Now, I am no mathematician (that sound you hear is MR FD laughing). I have been known to email a daughter urgently for assistance on working out some mathematical equations when merely calculating students’ marks! The last time I studied mathematics was in year 10 at school, for in my day, one was not required to take maths in final years.
However, I know enough that we can make statistics say whatever we want them to say. So my unease arises from the following questions:
When did the study take place? If it was in the early part of the 20th century it might have been before industrial laws protected people in the workplace and maybe there were working women dying early deaths due to workplace practices.
- Where did the study take place? Was it just one town, one state, one country?
- Were the poor working women dying of heart disease and hypertension from trying to be superwoman before cancer had a chance to set in?
- Do working women suicide more than, once again before cancer can set in?
- Were the women dying at home all aged 94? As we know statistics also show that the older one gets the more likely one is to die of cancer. They might have died of a very happy old age in lovely clean homes.
- Or perhaps the domestic women drank too much from depression and the fact that the bathroom never stayed clean for more then 90 seconds and so developed one of those nasty cancers like poor Michael Douglas from his wild life.
- Were the women dying of cancer because they were living on low incomes and had no health care?
- Were they dying because they were less educated and didn’t know how to get the help they needed?
- Did the women at home actually have clean homes? Were they using the “bad” cleaning products?

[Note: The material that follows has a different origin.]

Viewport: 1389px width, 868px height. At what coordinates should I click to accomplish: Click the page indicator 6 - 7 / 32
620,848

I am sure that you can all add many more questions to the list, and rightly so. My point is that we need to look critically at the information that is pushed our way each day. Where has that information come from, and what authority do they have? What is their agenda? Usually it is to persuade us to their view or to take the action that they desire.
Simply we need to ask : who, what, where and why, but also when. Who created this? Too often it was sponsored by a multinational. What was the context? Where was it created; is it a large sample or a small sample? Why – the reasoning, the agenda and its intended use. When – is it relevant now?

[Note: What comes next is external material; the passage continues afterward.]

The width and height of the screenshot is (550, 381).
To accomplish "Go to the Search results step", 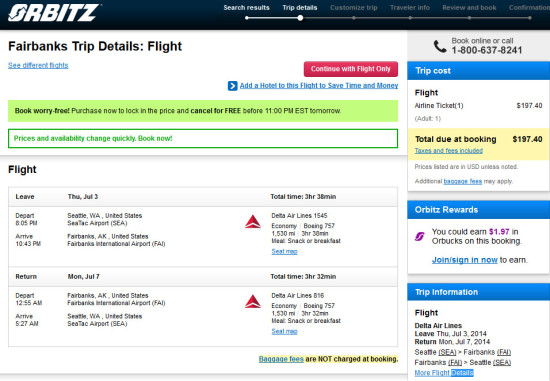I will pos(247,8).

My sister used to have a habit of saying “they say”. “They say that women who work in the home have a 54 per cent higher death rate from cancer than women who work outside the home.” It made me angry when she did so, for the first question I always had in my mind was “Who are they?” Usually the source is some purveyor of fear, who wanted to use that fear to either promote a television show, their agenda or to sell a product. That is not always a bad thing of course.

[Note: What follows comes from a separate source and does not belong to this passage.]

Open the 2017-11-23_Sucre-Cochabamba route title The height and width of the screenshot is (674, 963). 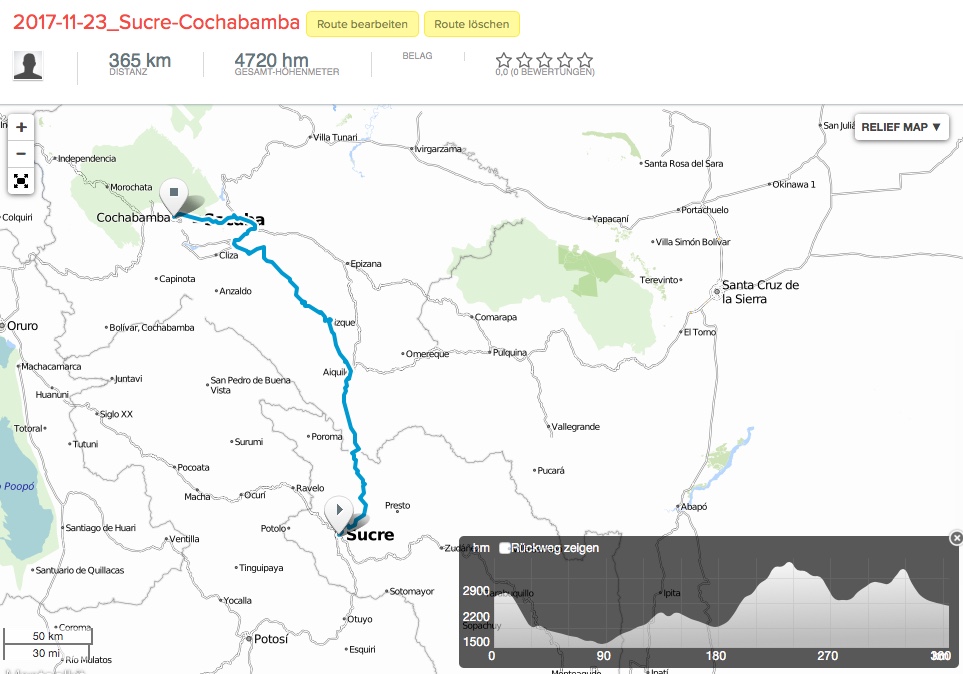click(156, 23)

So, what I am basically saying, dear reader, is we need to think critically about the information we absorb, use and replicate. I am in no way saying become a sceptic, because then we risk falling prey to conspiracy theories and asking presidents to produce their birth certificates. I mean, make that information stand up and prove their bona fides.
One last point, has occurred to me as I write this – what is our agenda for believing the statistic, or not believing for that matter? Are we searching for information, for own knowledge, to support our own agenda or to convince us of something we want to be convinced of in the first place? I am reminded of that enduring, Arts students’ quip; “is my truth, your truth?”
I have asked lots of questions, and I make no effort to provide answers. I have learnt over time that there is rarely one zip less answer to most questions, it all depends on what you want. The one answer I can provide is to suggest that you think critically about the information that you select, and the knowledge that you create.
Critical thinking: what our world needs now.